El primer mordisco era siempre el mejor, el más sabroso y con él consumía la mayor parte de su placer. Las manos le sudaban y desde los pies le subía un cosquilleo hasta la espalda que le obligaba a caminar de puntillas. Los siguientes veinte o treinta pasos los daba Juan con la elegancia de una primorosa bailarina de ballet actuando en un espectáculo callejero.

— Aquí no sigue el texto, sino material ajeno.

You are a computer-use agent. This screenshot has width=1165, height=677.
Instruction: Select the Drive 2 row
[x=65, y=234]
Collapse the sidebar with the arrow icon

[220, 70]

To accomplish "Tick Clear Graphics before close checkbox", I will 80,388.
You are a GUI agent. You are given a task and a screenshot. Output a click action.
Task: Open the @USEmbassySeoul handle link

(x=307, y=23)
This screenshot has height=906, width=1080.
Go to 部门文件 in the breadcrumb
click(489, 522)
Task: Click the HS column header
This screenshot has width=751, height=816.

Después, cuando sentía que entre sus manos grandes y redondas se le escapaba el bulto esponjoso del bocadillo, su graso espíritu se entregaba a una lamentación tan desnuda que no podía apartar la vista de la punta de sus zapatos.
Aquel día el bocadillo de Juan era nutridamente apetitoso: dos huevos cocinados entre gruesas lonchas de jamón. Con las manchas del desaliento en la punta de los zapatos, Juan recorrió muchas calles y sólo cuando llegó a casa, se dio cuenta de que los estoques del aire le habían arrancado las mangas de su chaqueta.